Moreover, preliminary results show that the cleavage pattern of ama-1
antisense embryos is normal through the first four cell cycles, and
P-granules are segregated appropriately; thus, these
maternally-controlled events are not detectably disrupted.  To control
for possible artifacts caused by RNA injection, we injected
hermaphrodites with RNA antisense to her-1, an embryonically transcribed
sex-determining gene.  Of 2609 progeny examined, 1.1% failed to hatch,
and only 0.3% arrested with fewer than 300 cells.  Further controls for
ama-1 antisense specificity are underway.

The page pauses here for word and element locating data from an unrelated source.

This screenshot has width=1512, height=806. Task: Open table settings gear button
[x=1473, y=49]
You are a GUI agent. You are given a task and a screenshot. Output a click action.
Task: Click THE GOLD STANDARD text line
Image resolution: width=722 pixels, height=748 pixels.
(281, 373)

        We have recorded the development of ama-1 antisense embryos past
the point of cell division arrest using the 4-D microscope, and all of
the embryos (n = 6) failed to gastrulate.  The Ea and Ep cells and their
daughters divided precociously and did not migrate into the blastocoel,
reminiscent of the maternal-effect emb-16 mutant phenotype (6).  These
data indicate that embryonically transcribed gene products are necessary
for initiating gastrulation.  Further analysis of ama-1 antisense
embryos will be instructive as to the role of embryonically transcribed
genes in early development.

1.  Schauer, I. and W. B.Wood (1990) Development 113: 1303-1317

2.  Edgar, L. G., Wolf, N. and W. B. Wood (1994) Development 120: 443 -

3.  Seydoux, G. and A. Fire (1994) Development 120: 2823 - 2834

4.  Schierenberg, E. and B. Junkersdorf (1992) Roux's Arch. Dev. Biol.
202: 10-16

5.  Pettitt, J. and W. B. Wood. (1993) Worm Breeder's Gazette. 13 : 53

6.  Denich, K.T.R., Schierenberg, E., Isnenghi, E. and R. Cassada.